<<<<
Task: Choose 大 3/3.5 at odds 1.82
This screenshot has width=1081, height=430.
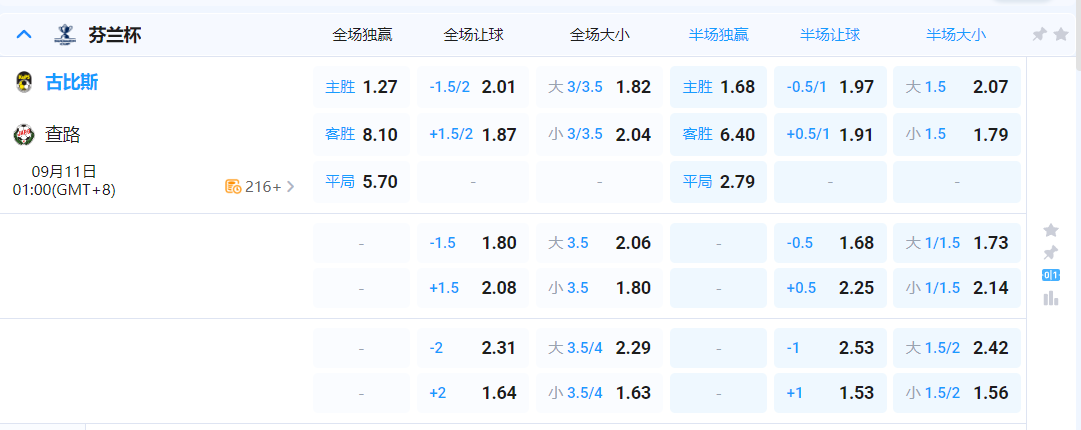Action: tap(599, 87)
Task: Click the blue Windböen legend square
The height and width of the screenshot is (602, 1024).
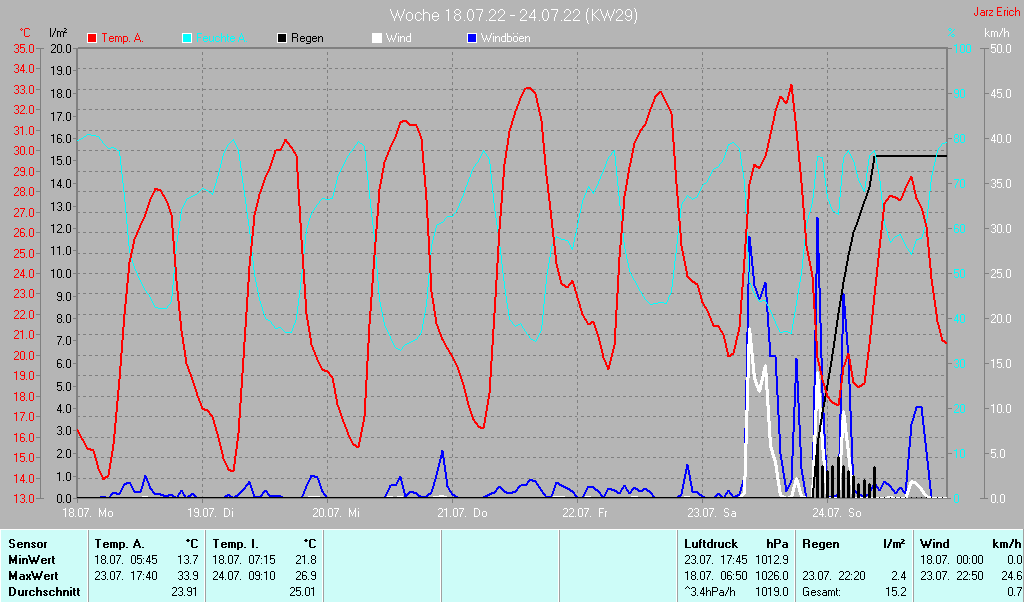Action: (472, 38)
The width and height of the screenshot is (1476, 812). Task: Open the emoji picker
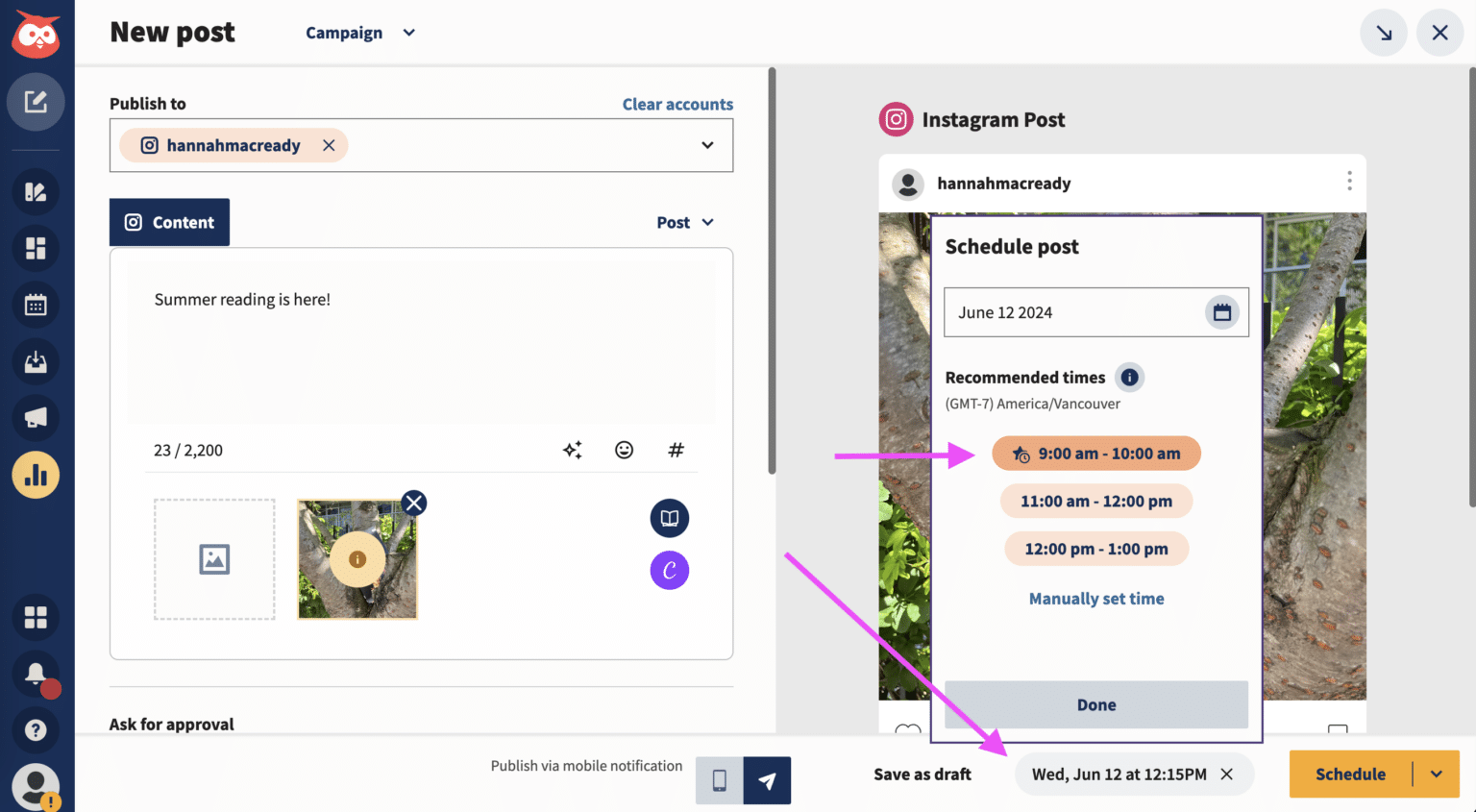pos(624,450)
>>>>
■ WORK REQUIRED: Print all records word for word, no images.

■ ANSWER SPACE:
Task: Choose 大 3/3.5 at odds 1.82
This screenshot has width=1081, height=430.
Action: tap(599, 87)
Task: Click the blue Windböen legend square
The height and width of the screenshot is (602, 1024).
Action: (472, 38)
The width and height of the screenshot is (1476, 812). Task: Open the emoji picker
pos(624,450)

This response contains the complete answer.